# Exercise description
Set out every line of the entries below as a numbered list, leaving out blank lines.

# Data
++++

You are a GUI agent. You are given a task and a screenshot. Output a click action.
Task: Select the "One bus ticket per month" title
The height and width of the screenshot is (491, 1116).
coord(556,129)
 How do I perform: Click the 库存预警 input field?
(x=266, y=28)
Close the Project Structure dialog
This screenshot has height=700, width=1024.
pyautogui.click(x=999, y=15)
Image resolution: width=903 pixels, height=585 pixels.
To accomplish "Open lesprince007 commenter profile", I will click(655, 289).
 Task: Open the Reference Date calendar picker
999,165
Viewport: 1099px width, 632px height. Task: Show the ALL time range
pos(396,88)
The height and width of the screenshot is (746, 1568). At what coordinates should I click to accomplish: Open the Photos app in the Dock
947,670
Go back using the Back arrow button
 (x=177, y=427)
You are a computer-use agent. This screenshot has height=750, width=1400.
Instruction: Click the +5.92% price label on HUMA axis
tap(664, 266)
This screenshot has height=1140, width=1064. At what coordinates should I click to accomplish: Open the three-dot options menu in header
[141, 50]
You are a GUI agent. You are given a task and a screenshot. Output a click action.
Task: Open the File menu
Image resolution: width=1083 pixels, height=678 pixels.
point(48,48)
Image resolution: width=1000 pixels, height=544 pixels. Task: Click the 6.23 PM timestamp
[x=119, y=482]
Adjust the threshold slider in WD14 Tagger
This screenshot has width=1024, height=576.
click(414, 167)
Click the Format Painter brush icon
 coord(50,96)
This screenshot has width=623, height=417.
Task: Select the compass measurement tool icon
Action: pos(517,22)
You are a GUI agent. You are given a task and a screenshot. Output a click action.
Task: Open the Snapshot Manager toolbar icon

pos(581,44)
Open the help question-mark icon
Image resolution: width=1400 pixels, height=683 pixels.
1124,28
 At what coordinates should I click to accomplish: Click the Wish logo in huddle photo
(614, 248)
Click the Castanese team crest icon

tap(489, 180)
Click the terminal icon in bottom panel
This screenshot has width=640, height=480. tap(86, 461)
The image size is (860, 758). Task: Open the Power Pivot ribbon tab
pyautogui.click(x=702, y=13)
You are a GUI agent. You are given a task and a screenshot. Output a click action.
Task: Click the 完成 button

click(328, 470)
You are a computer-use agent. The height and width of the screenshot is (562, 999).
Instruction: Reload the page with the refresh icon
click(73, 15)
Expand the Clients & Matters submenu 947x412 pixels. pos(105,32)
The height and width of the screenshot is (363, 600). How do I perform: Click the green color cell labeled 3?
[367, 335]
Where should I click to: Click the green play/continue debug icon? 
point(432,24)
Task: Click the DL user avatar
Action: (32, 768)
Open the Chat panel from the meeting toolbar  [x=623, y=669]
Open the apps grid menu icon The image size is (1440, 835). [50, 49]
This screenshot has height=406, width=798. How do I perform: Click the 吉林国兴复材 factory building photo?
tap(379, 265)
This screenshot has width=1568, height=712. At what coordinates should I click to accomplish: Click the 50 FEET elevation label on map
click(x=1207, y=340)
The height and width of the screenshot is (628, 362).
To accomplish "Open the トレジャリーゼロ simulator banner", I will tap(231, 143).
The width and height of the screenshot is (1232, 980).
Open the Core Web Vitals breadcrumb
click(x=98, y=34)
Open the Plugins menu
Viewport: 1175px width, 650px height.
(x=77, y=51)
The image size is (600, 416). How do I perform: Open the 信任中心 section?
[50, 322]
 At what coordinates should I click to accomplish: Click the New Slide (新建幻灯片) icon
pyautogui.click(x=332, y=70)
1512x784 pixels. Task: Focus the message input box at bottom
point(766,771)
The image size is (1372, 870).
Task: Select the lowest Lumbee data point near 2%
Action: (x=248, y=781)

++++

# Output of the exercise
1. You are a GUI agent. You are given a task and a screenshot. Output a click action.
2. Task: Select the "One bus ticket per month" title
3. The height and width of the screenshot is (491, 1116).
4. coord(556,129)
5.  How do I perform: Click the 库存预警 input field?
6. (x=266, y=28)
7. Close the Project Structure dialog
8. This screenshot has height=700, width=1024.
9. pyautogui.click(x=999, y=15)
10. Image resolution: width=903 pixels, height=585 pixels.
11. To accomplish "Open lesprince007 commenter profile", I will click(655, 289).
12.  Task: Open the Reference Date calendar picker
13. 999,165
14. Viewport: 1099px width, 632px height. Task: Show the ALL time range
15. pos(396,88)
16. The height and width of the screenshot is (746, 1568). At what coordinates should I click to accomplish: Open the Photos app in the Dock
17. 947,670
18. Go back using the Back arrow button
19.  (x=177, y=427)
20. You are a computer-use agent. This screenshot has height=750, width=1400.
21. Instruction: Click the +5.92% price label on HUMA axis
22. tap(664, 266)
23. This screenshot has height=1140, width=1064. At what coordinates should I click to accomplish: Open the three-dot options menu in header
24. [141, 50]
25. You are a GUI agent. You are given a task and a screenshot. Output a click action.
26. Task: Open the File menu
27. Image resolution: width=1083 pixels, height=678 pixels.
28. point(48,48)
29. Image resolution: width=1000 pixels, height=544 pixels. Task: Click the 6.23 PM timestamp
30. [x=119, y=482]
31. Adjust the threshold slider in WD14 Tagger
32. This screenshot has width=1024, height=576.
33. click(414, 167)
34. Click the Format Painter brush icon
35.  coord(50,96)
36. This screenshot has width=623, height=417.
37. Task: Select the compass measurement tool icon
38. Action: pos(517,22)
39. You are a GUI agent. You are given a task and a screenshot. Output a click action.
40. Task: Open the Snapshot Manager toolbar icon
41. pos(581,44)
42. Open the help question-mark icon
43. Image resolution: width=1400 pixels, height=683 pixels.
44. 1124,28
45.  At what coordinates should I click to accomplish: Click the Wish logo in huddle photo
46. (614, 248)
47. Click the Castanese team crest icon
48. tap(489, 180)
49. Click the terminal icon in bottom panel
50. This screenshot has width=640, height=480. tap(86, 461)
51. The image size is (860, 758). Task: Open the Power Pivot ribbon tab
52. pyautogui.click(x=702, y=13)
53. You are a GUI agent. You are given a task and a screenshot. Output a click action.
54. Task: Click the 完成 button
55. click(328, 470)
56. You are a computer-use agent. The height and width of the screenshot is (562, 999).
57. Instruction: Reload the page with the refresh icon
58. click(73, 15)
59. Expand the Clients & Matters submenu 947x412 pixels. pos(105,32)
60. The height and width of the screenshot is (363, 600). How do I perform: Click the green color cell labeled 3?
61. [367, 335]
62. Where should I click to: Click the green play/continue debug icon? 
63. point(432,24)
64. Task: Click the DL user avatar
65. Action: (32, 768)
66. Open the Chat panel from the meeting toolbar  [x=623, y=669]
67. Open the apps grid menu icon The image size is (1440, 835). [50, 49]
68. This screenshot has height=406, width=798. How do I perform: Click the 吉林国兴复材 factory building photo?
69. tap(379, 265)
70. This screenshot has width=1568, height=712. At what coordinates should I click to accomplish: Click the 50 FEET elevation label on map
71. click(x=1207, y=340)
72. The height and width of the screenshot is (628, 362).
73. To accomplish "Open the トレジャリーゼロ simulator banner", I will tap(231, 143).
74. The width and height of the screenshot is (1232, 980).
75. Open the Core Web Vitals breadcrumb
76. click(x=98, y=34)
77. Open the Plugins menu
78. Viewport: 1175px width, 650px height.
79. (x=77, y=51)
80. The image size is (600, 416). How do I perform: Open the 信任中心 section?
81. [50, 322]
82.  At what coordinates should I click to accomplish: Click the New Slide (新建幻灯片) icon
83. pyautogui.click(x=332, y=70)
84. 1512x784 pixels. Task: Focus the message input box at bottom
85. point(766,771)
86. The image size is (1372, 870).
87. Task: Select the lowest Lumbee data point near 2%
88. Action: (x=248, y=781)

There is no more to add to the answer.